Милослава упиралась головой в преграду, точно надеялась её продавить, а горячее дыхание оставляло запотевший овал, за которым быстро скрывалось осунувшееся бледное лицо. Милош высунула язык, странно покачиваясь, и…
Через миг Рената изумлённо разглядывала медленно исчезающий иероглиф на запотевшем участке стеклопластика, который она им только что начертила…
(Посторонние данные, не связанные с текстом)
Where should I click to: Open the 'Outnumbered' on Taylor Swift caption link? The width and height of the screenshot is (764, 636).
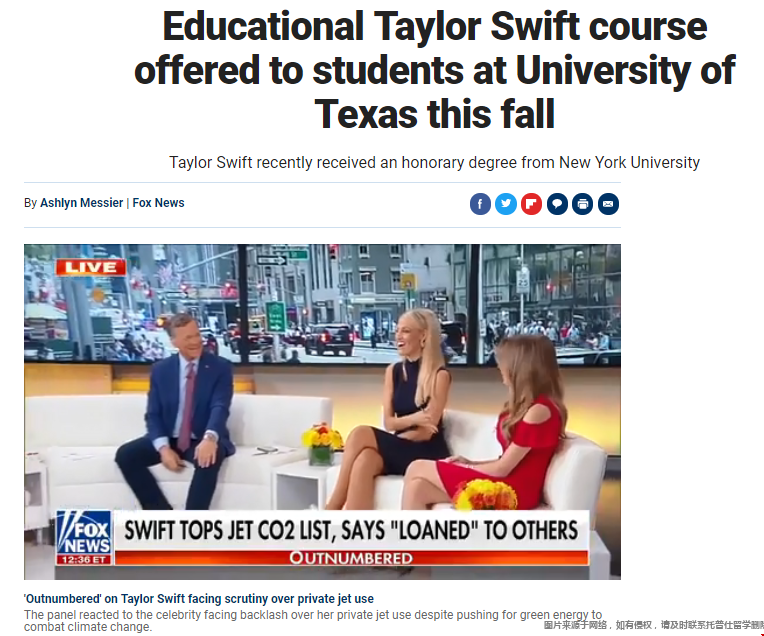click(x=199, y=598)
Глава 3. Стеклянный саркофаг
Странно, но и тут наступила ночь. Мутно-зелёная, она затопила купольный город не сразу – стены, видимо, меркли по мере захода за горизонт местного светила. Оказалось, что основной свет дарили не нити, живыми змейками свисающие с потолка, а сам купол. Теперь он угасал гигантским мутным абажуром, оставляя залу нанизанной на светонити полутьме…
Белотелые исчезли непонятно когда, Роберт не особо следил за ними. Он глядел на неподвижную девушку в паре метров от себя. И сожалел, уронив на руки большую голову.
Надо было слушать голос интуиции там, в подземном саду… Ничего бы этого не было! Ничего!
Абориген лежал спиной, почти бездыханный. Голую худую спину уродливо бугрили рёбра и позвоночник. Откуда в нём столько силы? Казалось, дунь – и развалится.
Он наверняка имел какое-то отношение к повторителям. Гибрид? Плод генной инженерии? Кто он? Откуда у него такие познания? Он ведь знал не только о технологиях землян, будь то протоволны или Ординатор, но и о белотелых. А его фраза про «бельгийское дерьмо»?!.
Уверенность аборигена обезоруживала. Как он рассчитывал им помочь? Он такой же пленник!
Беловолосый вдруг начал содрогаться, точно никак не мог прокашляться. Затем приподнялся на локте, и по телу волной пошла судорога. Его вырвало.
Сначала на пол хлынула бесцветная слизь: обильно, тягуче, пузыристо. Вторая волна рвоты уже окрасила лужу красными и желчно-жёлтыми разводами. Стоя на четвереньках, абориген сделался похожим на доходягу-кота, сдуру сожравшего около помойки отравленную крысу.
Третий позыв сопровождался воплем. Звук не преодолевал невидимой преграды, но Роберт знал наверняка: абориген истошно орёт. Вздувшиеся вены на шее и висках, казалось, вот-вот лопнут, и яркая кровь стечёт с холодного стекла без малейшего следа, а тощее тело останется остывать в кроваво-мутной жиже.
В лужу под ним что-то выпало. Абориген с трудом уселся и просидел без движения несколько долгих минут, приходя в себя. И то и дело касался кончиком пальца того, что накануне покинуло его желудок. Роберт наблюдал.
Это было похоже на яйцо. Куриное яйцо бледно-голубого цвета, всё в пятнах крови и рвоты. Немного ассиметричное и вроде как светящееся.